** Start DATASET **
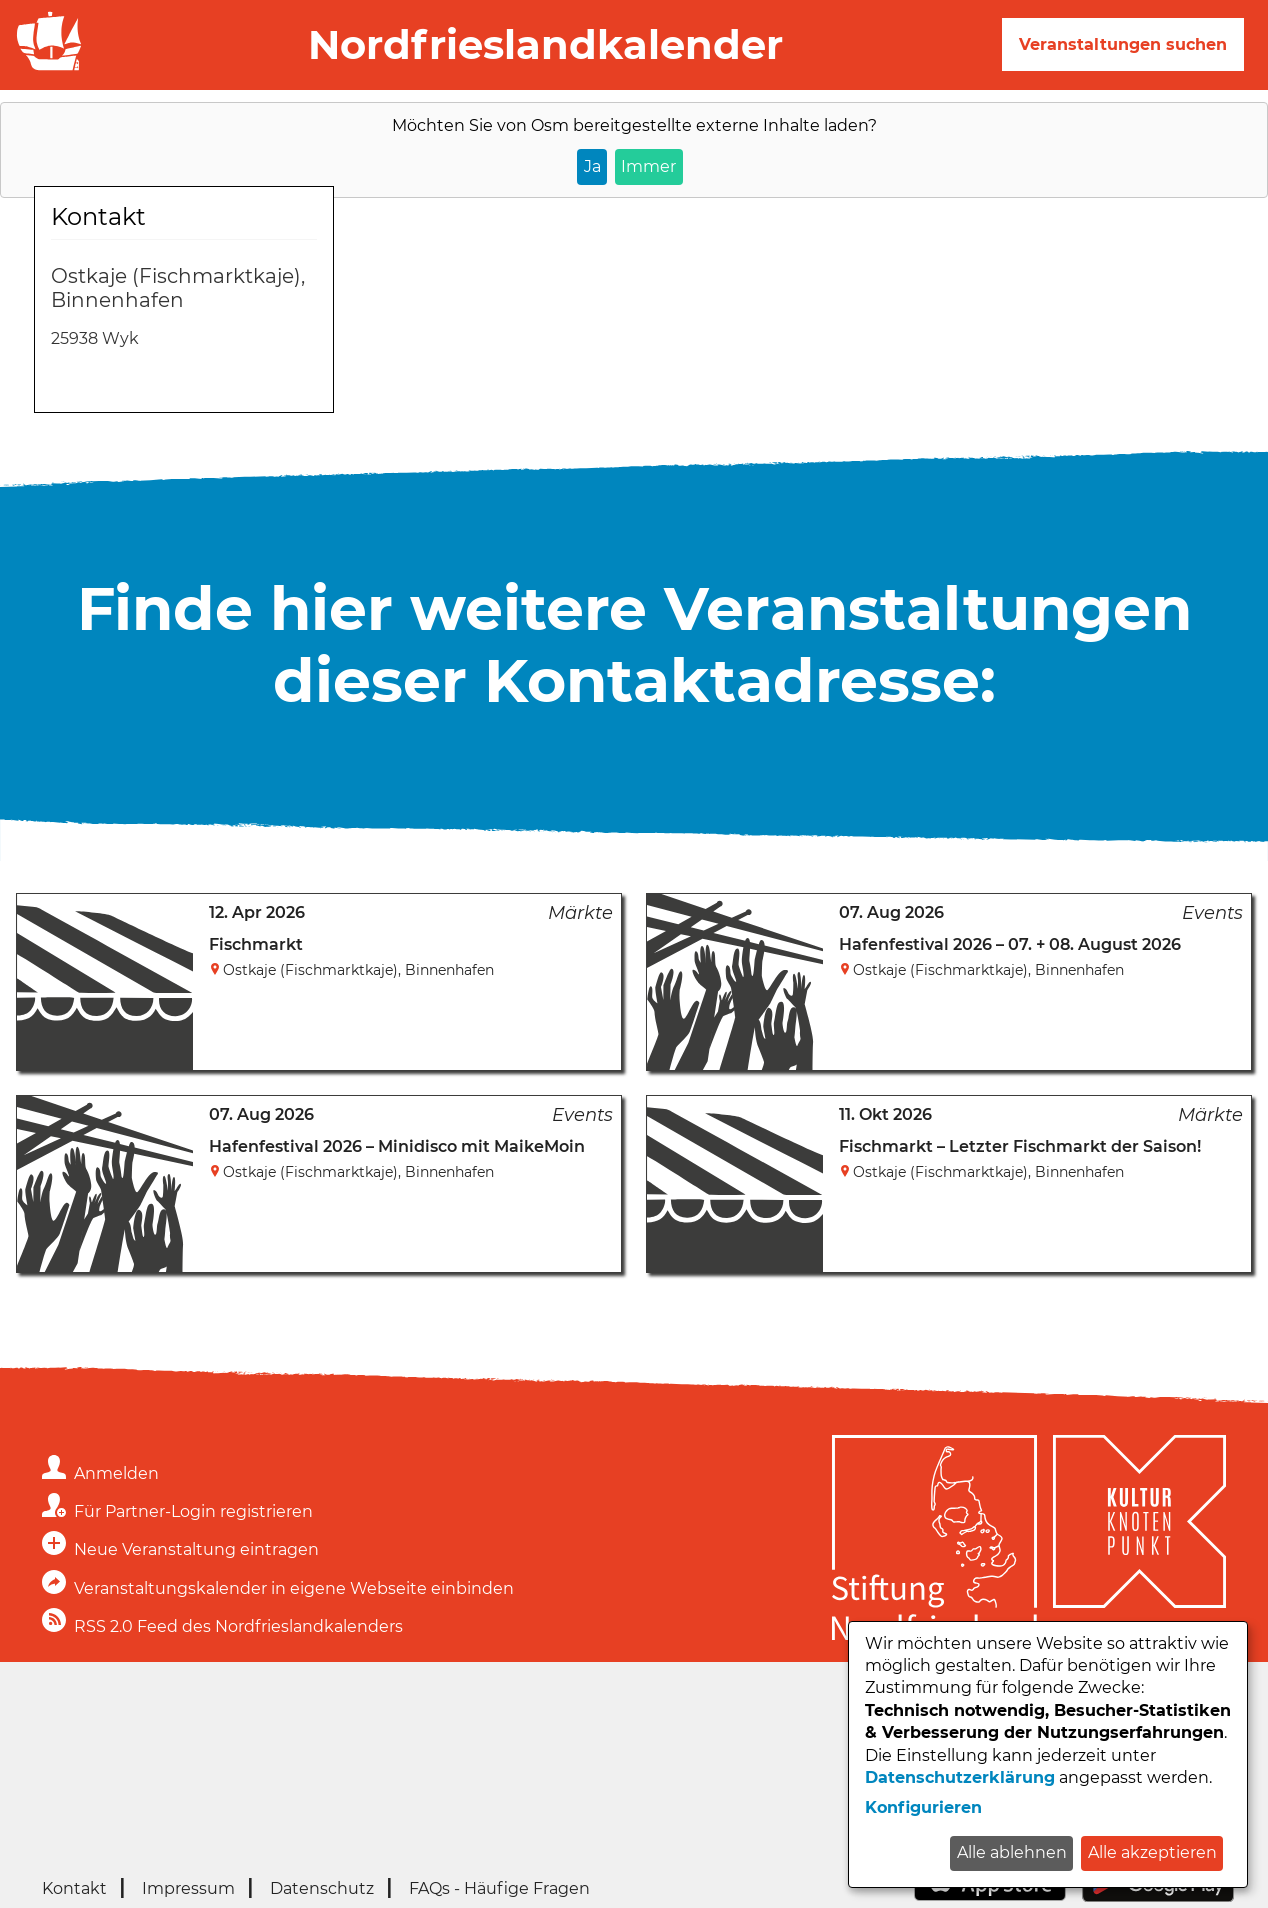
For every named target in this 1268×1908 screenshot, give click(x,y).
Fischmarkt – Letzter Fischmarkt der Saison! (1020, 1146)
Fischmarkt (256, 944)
** End DATASET **
** Start DATASET **
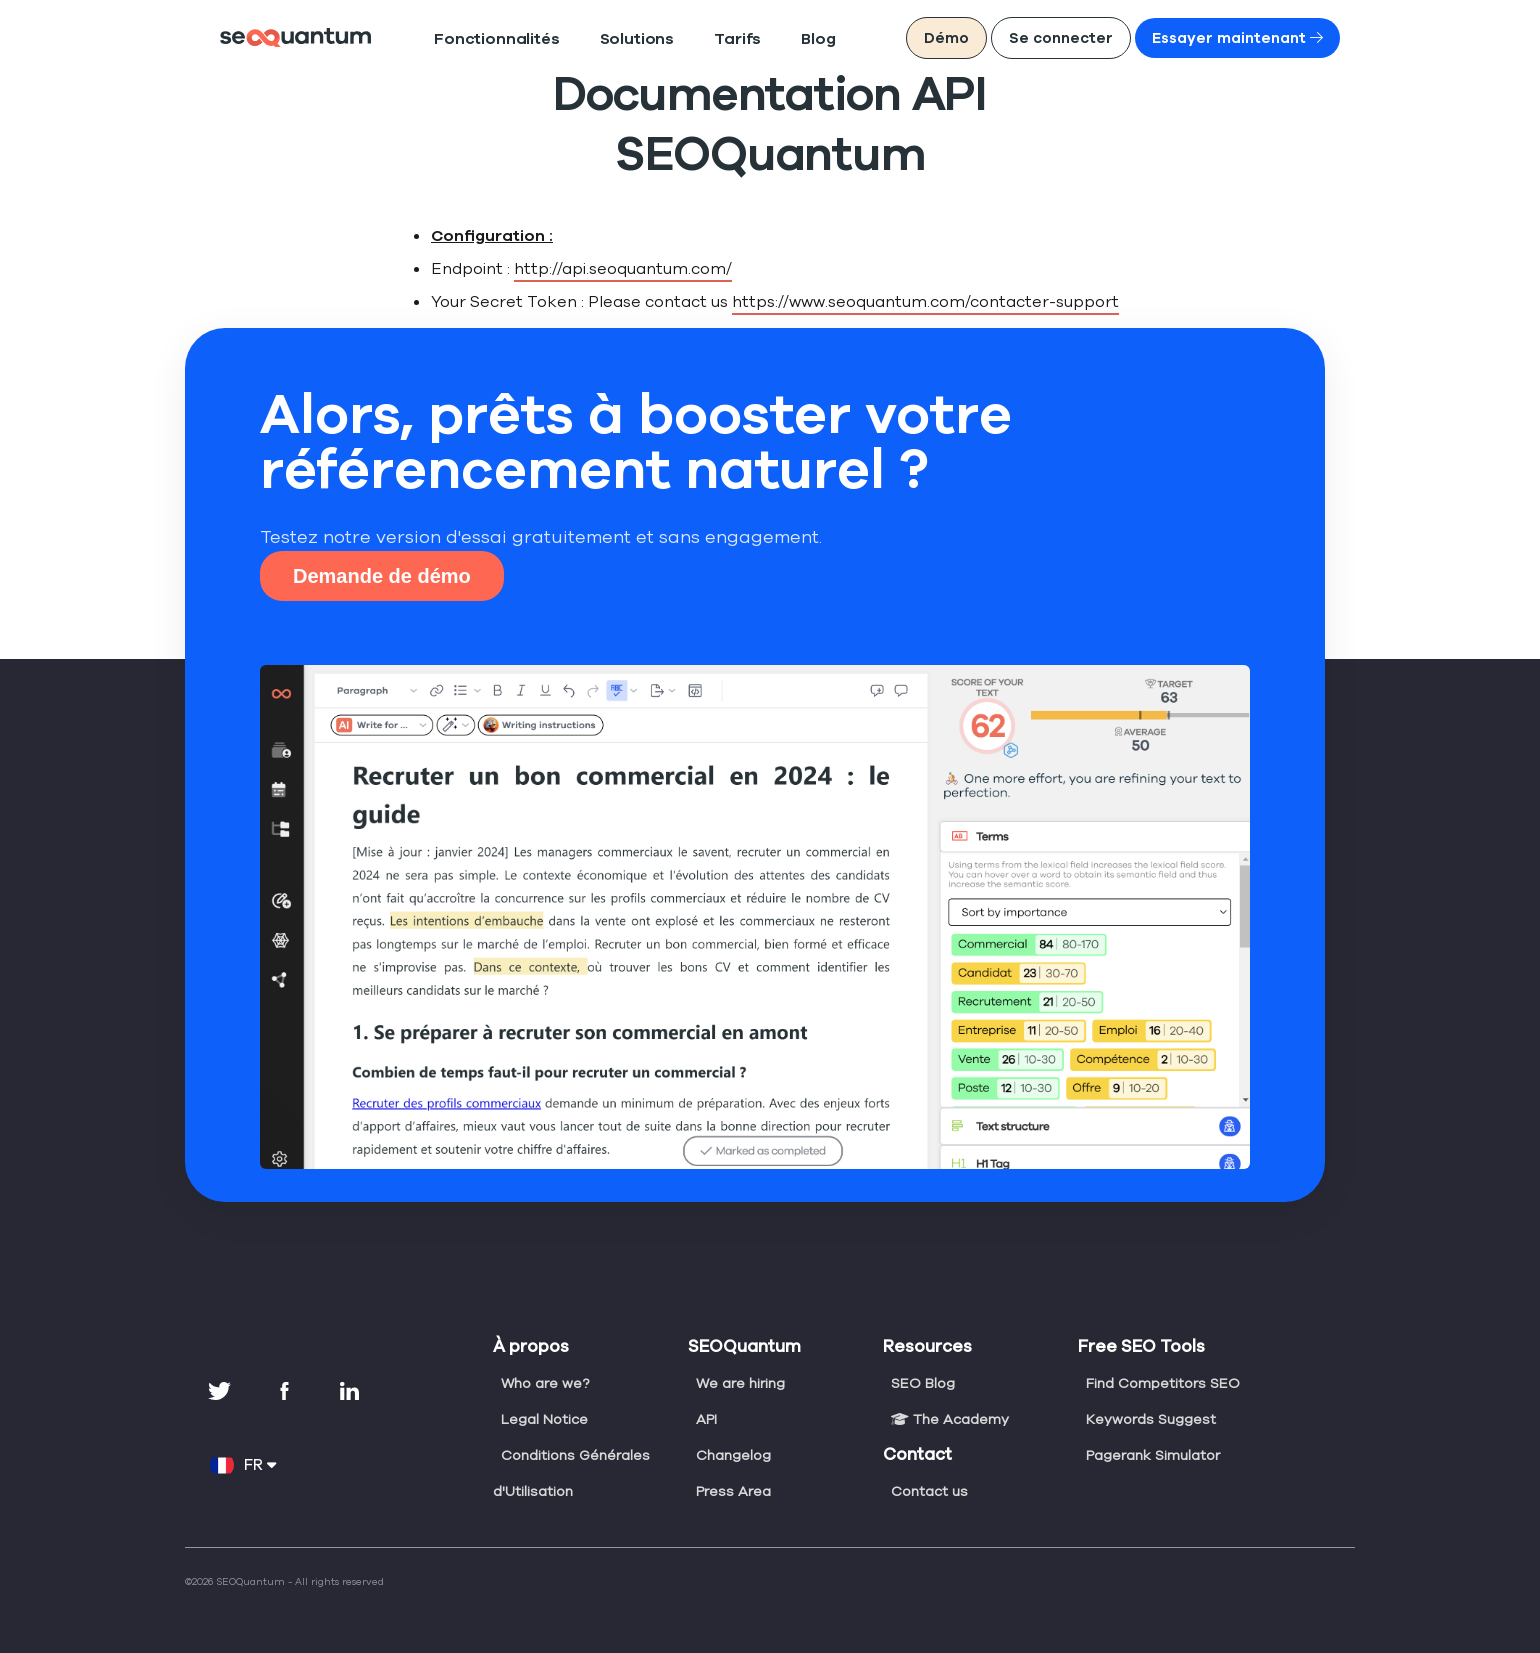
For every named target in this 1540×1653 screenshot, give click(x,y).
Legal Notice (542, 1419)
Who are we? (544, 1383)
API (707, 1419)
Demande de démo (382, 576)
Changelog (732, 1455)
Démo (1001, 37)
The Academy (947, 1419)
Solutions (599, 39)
** End DATASET **
▸ THE EXERCISE
Copy the records from the line containing "For every named target in this 1268×1908" through the line containing "Fischmarkt – Letzter", including both, with the requests kept as they are and every answer coordinate decreased by 72.

▸ EXPECTED ANSWER
For every named target in this 1268×1908 screenshot, give click(x,y).
Fischmarkt – Letzter Fischmarkt der Saison! (948, 1074)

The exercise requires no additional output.